Got back from SERE last week.  The black mukluks (finally got them explained to me that they were "pilot" mukluks, with a strap to keep them on while on ejection seat a/c) worked surprisingly well; I had zero problems with leaking/wet duffle socks, and that was w/o the mesh insole.  Anyone know the difference btwn "pilot" mukluks and the "Arctic slipper", just to satisfy my curiousity?


----------



## ReconWO (26 Mar 2008)

Arctic Slippers or better known as "Piss Boots" and Pilot Muckluks are one in the same.! Man did you do the Nav Ex in those? You feet were not trashed?


----------



## dimsum (27 Mar 2008)

ReconWO said:
			
		

> Arctic Slippers or better known as "Piss Boots" and Pilot Muckluks are one in the same.! Man did you do the Nav Ex in those? You feet were not trashed?

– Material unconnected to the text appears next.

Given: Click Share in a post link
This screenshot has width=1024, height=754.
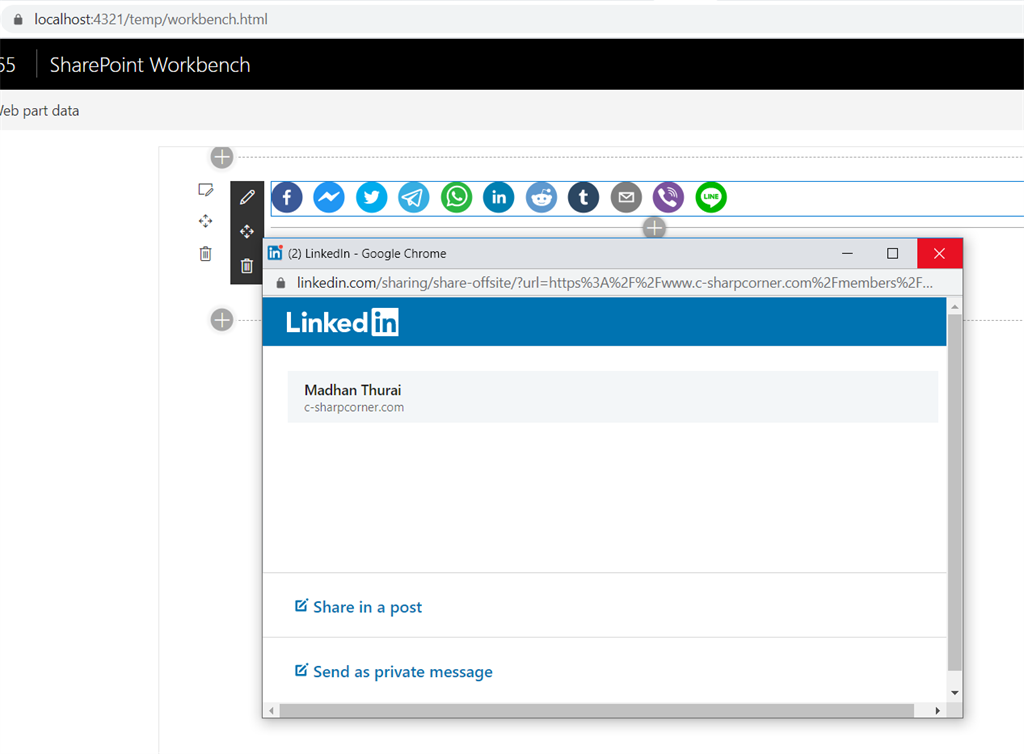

Surprisingly, no.  I'm not sure what horseshoe I had stuck you-know-where, but my feet ended up in much better shape than some of the guys who had the big white muks.  And I didn't even have the mesh liner!  Of course, I went right to Supply and got those the minute I got back to Winnipeg though...luck like that doesn't last


----------



## Blackadder1916 (27 Mar 2008)

ReconWO said:
			
		

> Arctic Slippers or better known as "Piss Boots" and Pilot Muckluks are one in the same.! Man did you do the Nav Ex in those? You feet were not trashed?


Artic slippers and Pilot Mukluks (Boots, Flying, Extreme Cold Weather IIRC) are two different articles.  

Slippers are black, thin, flexible rubber; primarily to wear over your duffle socks in the tent or to quickly pull on when you have to go outside for a piss (or to piss into - usually someone else's - when it's really howling outside and you forgot to pack the condoms)

Pilot Mukluks (Boots, Flying, Extreme Cold Weather) are black and "similiar" to a mukluk in that they have a rubber sole, a canvas nylon upper and are worn over Socks, Wool, Freize, however it is much shorter and is laced similiar to a regular boot.  Because they are tighter fitting than mukluks they may provide better support when moving about (and better sensitivity when operating an a/c?) but they don't keep you as warm, particularly if not moving around.  I was once issued a pair and wore them only once (Aeromedevac to Alert).  Preferred mukluks, but that's what Clothing Stores issued when I drew flying gear.


----------